Copy out the lines starting at the one containing "You are a GUI" and ending at the last line, shifting every coordinate in the answers by adding 105 to each number. Keep all other text in those lines unchanged, and leave out the pictures.

::: RECORDS FOR THE TASK

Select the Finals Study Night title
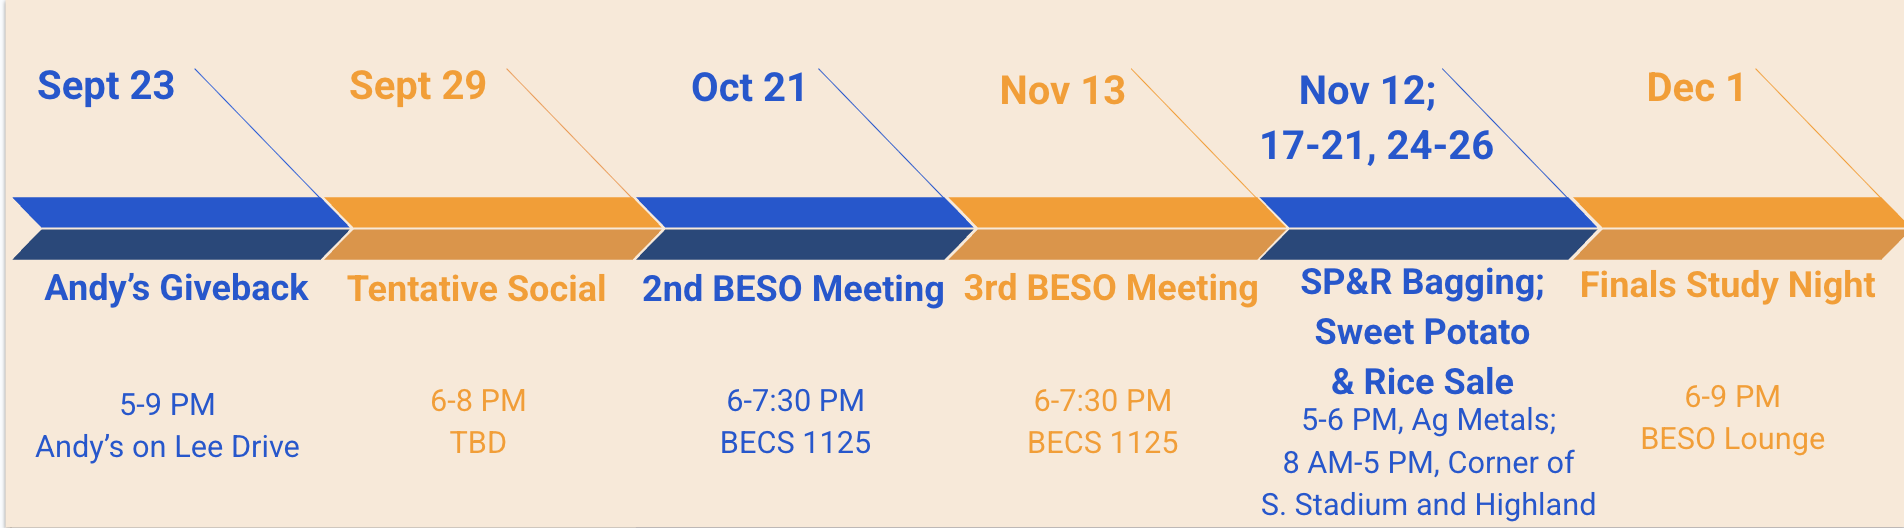The height and width of the screenshot is (528, 1904). pos(1727,285)
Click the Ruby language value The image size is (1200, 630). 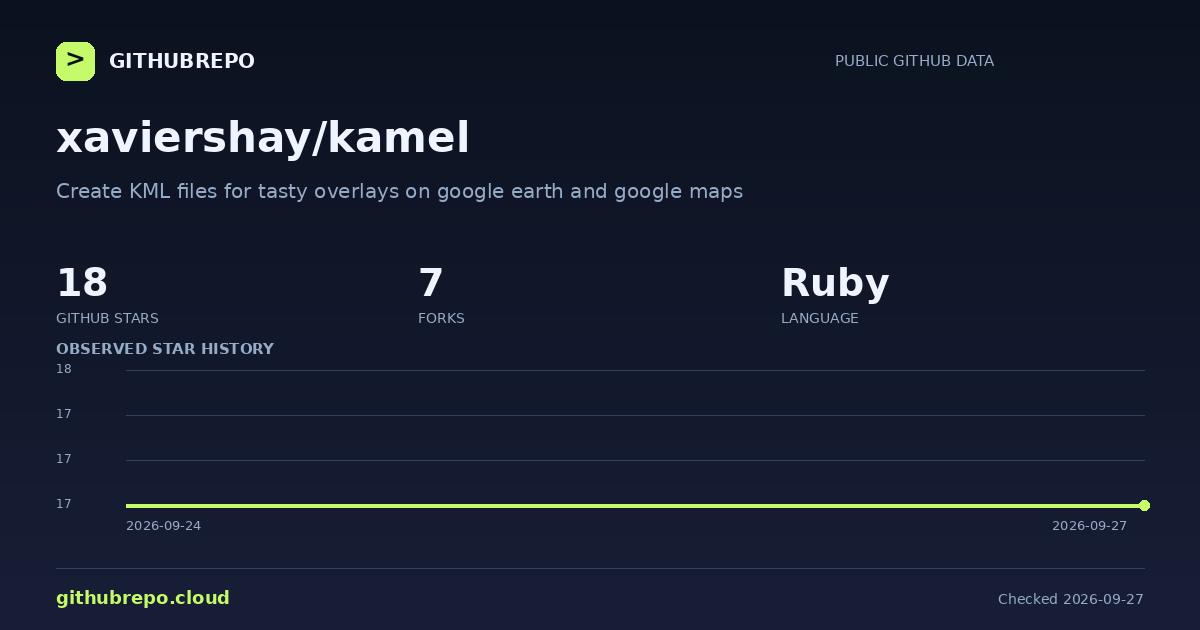point(835,284)
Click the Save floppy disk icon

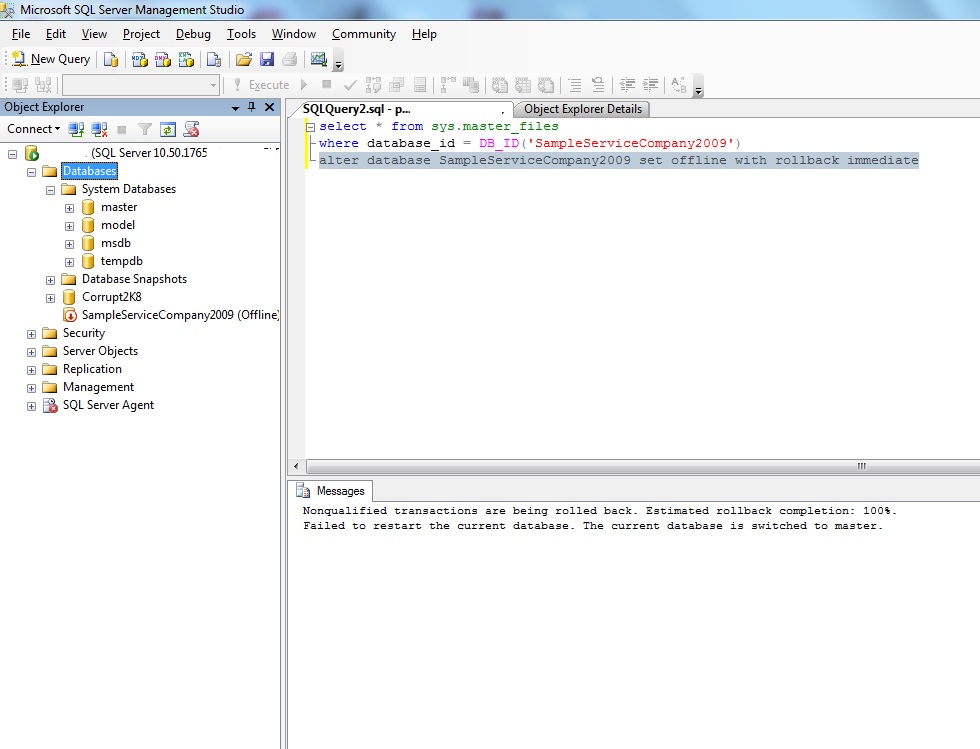pyautogui.click(x=267, y=59)
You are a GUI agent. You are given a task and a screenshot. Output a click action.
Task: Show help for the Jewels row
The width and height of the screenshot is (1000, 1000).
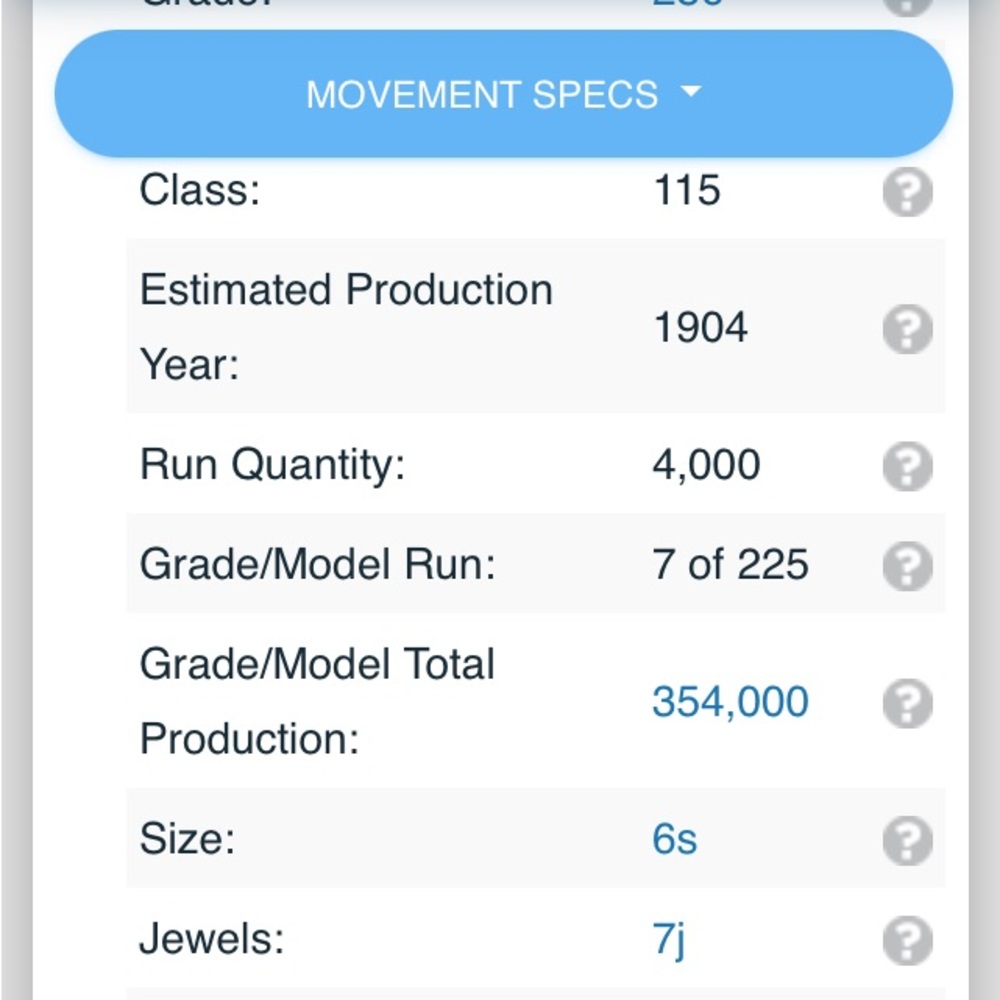tap(907, 941)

::::::

# [REPLY]
You are a GUI agent. You are given a task and a screenshot. Output a click action.
Task: Show help for the Jewels row
The width and height of the screenshot is (1000, 1000).
tap(1012, 1046)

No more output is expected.